**Source excerpt**.
<<<<
I don't doubt that US government gifts to Israel benefit American defense industry, but these gifts come right out of the pocket of the American taxpayer and what do we get for it? Is it salved conscience for FDR's unwillingness to open the floodgates to European Jewry during WW2? Perhaps that is so or is it the brute force arm twisting and virtual bribery that AIPAC works upon Congress?
Israeli forces are in no way at the disposition of the US. They are not assets of American policy. Israel sees itself as an self-defining island in the world and the only real home for Jews. As such it thinks it cannot afford to be sentimental about any predominately gentile state, in other words, all others.
And then, there is the repeated phenomenon of Israel either skirting the provisions of proprietary agreements about equipment sales or shared R&D or simply outright violations of these agreements in sales to third parties.
No, there is no doubt, we are the ass. Hee Haw! pl
Hay Mikee,
Christopher Bollyn DC 9/11/2017 " The War on Terror Among the Truth Seekers" has plenty of evidence and dares to examine capability, motive, and evidence at: https://www.youtube.com/watch?v=PuOsiMVlMBw&t=143s
Posted by: jpb | 23 November 2017 at 03:48 PM
it was obviously copied from the Ancient Egyptians along with monotheism.
"The earliest historical record of circumcision comes from Egypt, in the form of an image of the circumcision of an adult carved into the tomb of Ankh-Mahor at Saqqara, dating to about 2400–2300 BCE. Circumcision was done by the Egyptians possibly for hygienic reasons, but also was part of their obsession with purity and was associated with spiritual and intellectual development. No well-accepted theory explains the significance of circumcision to the Egyptians, but it appears to have been endowed with great honor and importance as a rite of passage into adulthood, performed in a public ceremony emphasizing the continuation of family generations and fertility. It may have been a mark of distinction for the elite: the Egyptian Book of the Dead describes the sun god Ra as having circumcised himself."
wikipedia
Posted by: Will.2718 | 24 November 2017 at 07:16 AM
I'm rather surprised to find no reactions to Howard Blum's article in Vanity Fair a few days ago.
https://www.vanityfair.com/news/2017/11/trump-intel-slip
Posted by: Tony Wikrent | 24 November 2017 at 11:17 AM
Tony Wikrent
If a government passes intelligence to the head of state of a foreign state, they should expect that he will do with it what he pleases in the game of nations. pl
Posted by: turcopolier | 24 November 2017 at 11:55 AM
JINSA and Shoshana Bryen are again cashing in on their investment in US military with a blueprint for re-escalating the war in Syria by means of US blood and treasure. Thanks for providing her comments.
For JINSA's plan, see http://www.jinsa.org/publications/countering-iranian-expansion-syria
Posted by: Decameron | 24 November 2017 at 12:59 PM
Well, thanks. Realpolitik I understand. What Trump's game is (or what Trump thinks the game is), I don't understand. And, to be precise, I was hoping someone would render a confirmation, condemnation, or qualification of what Blum wrote. His article struck as basically true, but I think it odd so many details were aired in public, and that the forum was Vanity Fair.
>>>>
**Source material**.
<<<<
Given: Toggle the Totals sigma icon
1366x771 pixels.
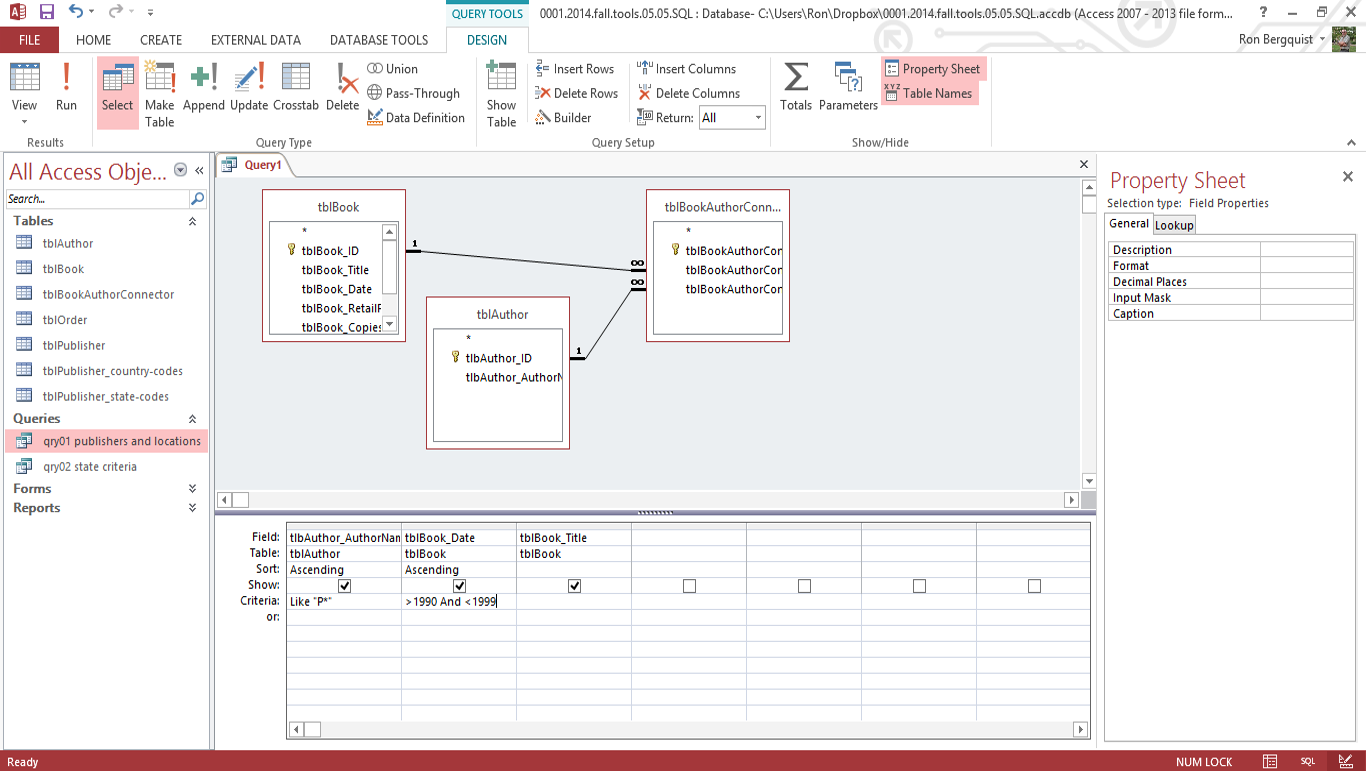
>>>>
**Task list**.
a: In the comment thread, where is the carving that gives the earliest historical record of circumcision?
b: Pick up the comment thread after its final sentence and write the next few lines of it.

**Answers to the exercises**.
a: It is in the tomb of Ankh-Mahor at Saqqara, dating to about 2400–2300 BCE.

b:
Posted by: Tony Wikrent | 25 November 2017 at 01:43 PM
Tony Wikrent
Trump is playing the game he has always played. He plots in his mind against all except his "fam." He deprives his subordinates of information as to his intentions so as to remain more powerful than they. Then he acts instinctively with others he considers to be "players," people like Putin, the Chinese president, Duterte and MbS. MbS has proven himself a weak reed and will be downplayed in Trump's mind. Nothing could be less important to Trump than wounded Israeli feelings over their f-----g intelligence. He knows they have nowhere else to go. pl
Posted by: turcopolier | 25 November 2017 at 01:50 PM
Thank you again. By describing his tactics, do you mean to imply he has no real strategy in terms of pursuing USA interests? I can understand a strategy of continuing the present status quo of financial and corporate dominance over the rest of the economy--but Trump's populist nationalism runs counter to that, particularly in the area of trade policy. My own conclusion thus far is that Trump's populist nationalism is what he clothes himself when he has to appear before the citizens (or, more precisely, the conservative and Republican base). I had hoped, before the inauguration, that Trump's experience as a real estate developer had led to his clashing with bankers and financiers, and this would leave him highly suspicious of, if not outright hostile, to Wall Street and the City of London. That hope has been drowned in the flood of appointments of Wall Streeters to various high posts.
Posted by: Tony Wikrent | 25 November 2017 at 06:13 PM
tony wikrant
IMO he means well for the US and thinks that his instincts will lead to good things. Your talk about corporate interests is just more marxist BS. pl
Posted by: turcopolier | 25 November 2017 at 06:20 PM
In classical republican theory from Machiavelli through Algernon Sidney, whose 1698 Discourses on Government has been called "the textbook of the American revolution, there were two major threats to a republic. One was a standing army. The other was concentrated wealth. Driving the Americans' 1771 revolt was their belief that Parliament had been corrupted by concentrations of wealth such as the East India Company. Corporations were seen as an institutionalized arrangement to preserve and perpetuate unfair economic power.
Hence, in early America, articles of incorporation were not easily granted, and there were very few of them. And those which were granted almost always included some statement along the lines that the corporation is being granted by the legislature because said corporation would advance the general welfare or serve the public interest in some specific way. So, you get very limited corporate charters that usually are aimed at building roads, bridges, canals, and later railroads, Charters for banks almost invariably created great controversy.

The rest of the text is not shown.